### Work order
All the data should be transcribed exactly, with every line kept.

** Opening Input data block **

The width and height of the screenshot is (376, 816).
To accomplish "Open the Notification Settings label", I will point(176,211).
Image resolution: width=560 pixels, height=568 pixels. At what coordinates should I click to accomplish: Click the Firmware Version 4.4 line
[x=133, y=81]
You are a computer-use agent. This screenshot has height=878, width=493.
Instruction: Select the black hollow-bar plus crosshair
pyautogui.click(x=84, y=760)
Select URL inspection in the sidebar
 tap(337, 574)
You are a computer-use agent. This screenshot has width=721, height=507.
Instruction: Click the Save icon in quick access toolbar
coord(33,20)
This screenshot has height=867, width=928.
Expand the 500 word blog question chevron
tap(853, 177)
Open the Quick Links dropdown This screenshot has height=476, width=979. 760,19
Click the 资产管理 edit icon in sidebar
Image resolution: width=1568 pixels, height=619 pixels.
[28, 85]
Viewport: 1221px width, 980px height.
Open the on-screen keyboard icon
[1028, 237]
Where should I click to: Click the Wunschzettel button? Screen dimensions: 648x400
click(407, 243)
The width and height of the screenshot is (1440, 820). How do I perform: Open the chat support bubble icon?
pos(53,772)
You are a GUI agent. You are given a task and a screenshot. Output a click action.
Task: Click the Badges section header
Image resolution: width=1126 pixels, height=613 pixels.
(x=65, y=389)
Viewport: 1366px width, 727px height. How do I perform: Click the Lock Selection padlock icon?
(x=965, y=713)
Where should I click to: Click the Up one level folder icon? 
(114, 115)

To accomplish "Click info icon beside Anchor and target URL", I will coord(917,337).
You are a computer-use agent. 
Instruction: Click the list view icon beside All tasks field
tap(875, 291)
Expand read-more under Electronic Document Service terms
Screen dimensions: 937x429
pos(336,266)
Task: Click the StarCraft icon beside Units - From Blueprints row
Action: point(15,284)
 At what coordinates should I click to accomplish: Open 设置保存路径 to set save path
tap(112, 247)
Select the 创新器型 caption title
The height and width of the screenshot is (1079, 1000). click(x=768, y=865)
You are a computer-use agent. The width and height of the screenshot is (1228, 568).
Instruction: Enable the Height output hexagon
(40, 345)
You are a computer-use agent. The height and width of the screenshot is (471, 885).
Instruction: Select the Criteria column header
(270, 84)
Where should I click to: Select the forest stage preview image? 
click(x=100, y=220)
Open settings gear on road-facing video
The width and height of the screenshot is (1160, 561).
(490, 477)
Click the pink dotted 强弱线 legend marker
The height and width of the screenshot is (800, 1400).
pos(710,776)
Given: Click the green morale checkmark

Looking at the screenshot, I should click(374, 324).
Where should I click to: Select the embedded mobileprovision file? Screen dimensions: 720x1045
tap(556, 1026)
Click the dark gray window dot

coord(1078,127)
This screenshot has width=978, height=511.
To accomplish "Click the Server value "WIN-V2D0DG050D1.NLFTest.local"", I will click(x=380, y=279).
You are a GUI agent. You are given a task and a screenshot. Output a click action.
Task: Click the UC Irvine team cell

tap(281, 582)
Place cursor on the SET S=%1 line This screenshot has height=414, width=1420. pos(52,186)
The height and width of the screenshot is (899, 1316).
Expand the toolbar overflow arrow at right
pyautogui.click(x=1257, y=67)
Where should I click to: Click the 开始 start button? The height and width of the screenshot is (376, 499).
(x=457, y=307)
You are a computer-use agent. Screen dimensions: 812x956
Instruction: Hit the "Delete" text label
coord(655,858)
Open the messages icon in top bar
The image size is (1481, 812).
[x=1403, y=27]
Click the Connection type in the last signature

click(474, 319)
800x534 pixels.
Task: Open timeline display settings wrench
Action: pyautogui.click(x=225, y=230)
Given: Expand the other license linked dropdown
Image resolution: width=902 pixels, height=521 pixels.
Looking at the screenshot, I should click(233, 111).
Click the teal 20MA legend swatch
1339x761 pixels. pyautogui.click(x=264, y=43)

** Closing Input data block **

### Result of this exercise
The width and height of the screenshot is (376, 816).
To accomplish "Open the Notification Settings label", I will point(176,211).
Image resolution: width=560 pixels, height=568 pixels. At what coordinates should I click to accomplish: Click the Firmware Version 4.4 line
[x=133, y=81]
You are a computer-use agent. This screenshot has height=878, width=493.
Instruction: Select the black hollow-bar plus crosshair
pyautogui.click(x=84, y=760)
Select URL inspection in the sidebar
 tap(337, 574)
You are a computer-use agent. This screenshot has width=721, height=507.
Instruction: Click the Save icon in quick access toolbar
coord(33,20)
This screenshot has height=867, width=928.
Expand the 500 word blog question chevron
tap(853, 177)
Open the Quick Links dropdown This screenshot has height=476, width=979. 760,19
Click the 资产管理 edit icon in sidebar
Image resolution: width=1568 pixels, height=619 pixels.
[28, 85]
Viewport: 1221px width, 980px height.
Open the on-screen keyboard icon
[1028, 237]
Where should I click to: Click the Wunschzettel button? Screen dimensions: 648x400
click(407, 243)
The width and height of the screenshot is (1440, 820). How do I perform: Open the chat support bubble icon?
pos(53,772)
You are a GUI agent. You are given a task and a screenshot. Output a click action.
Task: Click the Badges section header
Image resolution: width=1126 pixels, height=613 pixels.
(x=65, y=389)
Viewport: 1366px width, 727px height. How do I perform: Click the Lock Selection padlock icon?
(x=965, y=713)
Where should I click to: Click the Up one level folder icon? 
(114, 115)

To accomplish "Click info icon beside Anchor and target URL", I will coord(917,337).
You are a computer-use agent. 
Instruction: Click the list view icon beside All tasks field
tap(875, 291)
Expand read-more under Electronic Document Service terms
Screen dimensions: 937x429
pos(336,266)
Task: Click the StarCraft icon beside Units - From Blueprints row
Action: point(15,284)
 At what coordinates should I click to accomplish: Open 设置保存路径 to set save path
tap(112, 247)
Select the 创新器型 caption title
The height and width of the screenshot is (1079, 1000). click(x=768, y=865)
You are a computer-use agent. The width and height of the screenshot is (1228, 568).
Instruction: Enable the Height output hexagon
(40, 345)
You are a computer-use agent. The height and width of the screenshot is (471, 885).
Instruction: Select the Criteria column header
(270, 84)
Where should I click to: Select the forest stage preview image? 
click(x=100, y=220)
Open settings gear on road-facing video
The width and height of the screenshot is (1160, 561).
(490, 477)
Click the pink dotted 强弱线 legend marker
The height and width of the screenshot is (800, 1400).
pos(710,776)
Given: Click the green morale checkmark

Looking at the screenshot, I should click(374, 324).
Where should I click to: Select the embedded mobileprovision file? Screen dimensions: 720x1045
tap(556, 1026)
Click the dark gray window dot

coord(1078,127)
This screenshot has width=978, height=511.
To accomplish "Click the Server value "WIN-V2D0DG050D1.NLFTest.local"", I will click(x=380, y=279).
You are a GUI agent. You are given a task and a screenshot. Output a click action.
Task: Click the UC Irvine team cell

tap(281, 582)
Place cursor on the SET S=%1 line This screenshot has height=414, width=1420. pos(52,186)
The height and width of the screenshot is (899, 1316).
Expand the toolbar overflow arrow at right
pyautogui.click(x=1257, y=67)
Where should I click to: Click the 开始 start button? The height and width of the screenshot is (376, 499).
(x=457, y=307)
You are a computer-use agent. Screen dimensions: 812x956
Instruction: Hit the "Delete" text label
coord(655,858)
Open the messages icon in top bar
The image size is (1481, 812).
[x=1403, y=27]
Click the Connection type in the last signature

click(474, 319)
800x534 pixels.
Task: Open timeline display settings wrench
Action: pyautogui.click(x=225, y=230)
Given: Expand the other license linked dropdown
Image resolution: width=902 pixels, height=521 pixels.
Looking at the screenshot, I should click(233, 111).
Click the teal 20MA legend swatch
1339x761 pixels. pyautogui.click(x=264, y=43)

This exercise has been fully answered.